ARTICLE -
──────
If you also assume that the company in question provides annual stock refreshes, that those begin vesting immediately, and that the stock is on an upward trend it becomes apparent how such a large increase is possible.

Other factors could include non-salary cash comp like bonuses, etc.


After 3.5 years at an enterprise software shop in Atlanta, I was making 80k. This was in 2010, and I'd been working there since graduation. My skills/value had advanced much faster than my comp. I left for a new role in NYC with a base salary of 150k and a bonus of 75k (225k total). Quite a bump overnight.


Hired at L4 SWE, ~4 years ago, 140k, 35k signing bonus, 200 RSUs vesting over 4 years. GOOG did very well since 2012, so that helped a lot.

Salary rose to 160k on promo to L5 SWE, also got stock refreshers for 90k and 190k in years 2 and 3 (vests monthly over 4 years).

Salary jumped to 182k when I talked to manager at last appraisal that I am underpaid w.r.t. salary. Found out because I was TLMing a team of size 12, and the L5s reporting to me had higher salaries. Btw, Googlers, MRP at L5 is about 190k.

Going for promo to L6 now, and expecting a salary hike, and hopefully a good stock refresher as well.


I work at a podunk Santa Clara, CA startup. 20+ years experience. Working remote from southeast U.S.A.

Tenure so far: 2.5 years

Salary: $150K

Stock: purportedly .75% of company 4 years 1-year cliff, with small follow-on grant later, don't know what recent dilution is, though I think more recent funding has been "debt" at low interest with preference

Not a regular VC situation, company funded through other means.

Outlook -- real uncertain, market has definite need, execution so far has been very mixed, company willing to re-do things the right way


Google Kirkland office, L4 (SWE III), 7 years of experience.

  $150k base salary
  $25k bonus this year
  $90k/year in stock at current share price, vesting monthly


Wow, how long have you been there and what was your experience going in?


Previous Salary Discussion:

Big Company vs. Startup Work and Compensation (danluu.com) 730 points

https://news.ycombinator.com/item?id=10758278

Also see PayScale:

http://www.payscale.com/research/US/Employer=Google,_Inc./Sa...


I work in Google SF. 7 years in Industry since I got my CS degree. I'm at L4 and I'm at 117 base plus 40k stock a year (30k at grant time).


Here's how to get $20k in 5 minutes tip for you:

Step 1: wake up and walk to your manager's office on monday.

Step 2: Announce that you're "considering" leaving for personal reasons to "explore what's around"

Step 3: Invite your wife [girlfiend or whoever] to celebrate $20k boost in your salary by the end of the day.


That's kind of low for L4, many L3s make more than that.


Not a SWE is the catch, though my primary job responsibility is coding. Also messed up the job search and had no competing offers. Now trying to figure out if it's worth leaving Google and getting a job hopper stigma over the fact that I'm well paid but not as well paid as others.


There is no such thing as a job hopper stigma, there are many valid reasons to leave a company.

Considering the cost of living in bay area and how in demand good developers are, if a company like Google is underpaying you, it's a perfectly good reason to explore new opportunities.


Yeah, thanks for the support. I also like my job and consider the SF office a perk, but I may interview a few other places to get a feel for the market.


Consider doing a ladder transfer to SWE or SETI. If you're performing well, it will be a probably successful but bureaucratic process... But certainly less work and less risky than quitting and finding a new job.
──────
DATA EXTRACT -
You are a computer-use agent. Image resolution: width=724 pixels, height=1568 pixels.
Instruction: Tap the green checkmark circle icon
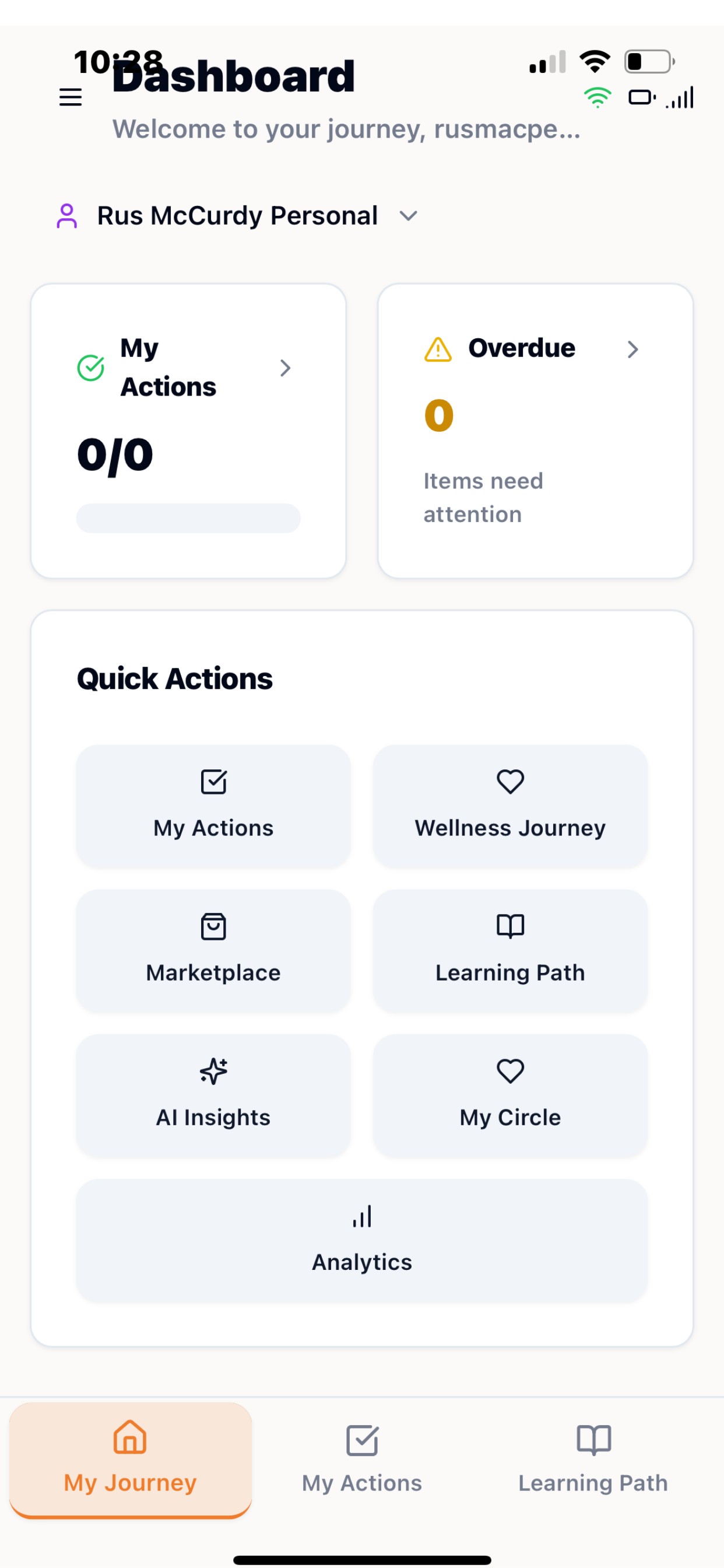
──────
WHAT TO DO -
1 - In the salary discussion, what base salary did the person who left an Atlanta software job get in the new NYC role?
2 - Resume the salary discussion after its last comment.
You can leave the material aside.

RESPONSES TO THE EXERCISE -
1 - A base salary of 150k.

2 -
Got to get a hiring manager on a team with head count to sponsor you, and its political because my manager won't want to lose his team etc. Honestly seems simpler to leave and come back.


Depending on your team/group, it can also be worth starting a conversation with your manager/HRBP about allowing SWEs in your org (vs TSCs or whatever). Other groups (GTS in GBO, for example) have done this successfully.


Are you a TSC?


Anyone care to share details on compensation and career progression (bumps in salary / stock) in London?

Also the bonuses quoted here sound a lot higher than the standard 15%.


Just curious, anyone know what kind of package I could get at Google or equiv? Or am I too old?

I'm a 36 year old associate professor in Statistics at a top 20 international university and I also have extensive coding experience (10+ years professional experience).

I currently make around $100K salary + $80-100K consulting on side. I also bring in more than $100K a year in grant money that I use to pay RAs, etc.

Are there people with similar backgrounds that have made the leap? I'm keen to hear from them.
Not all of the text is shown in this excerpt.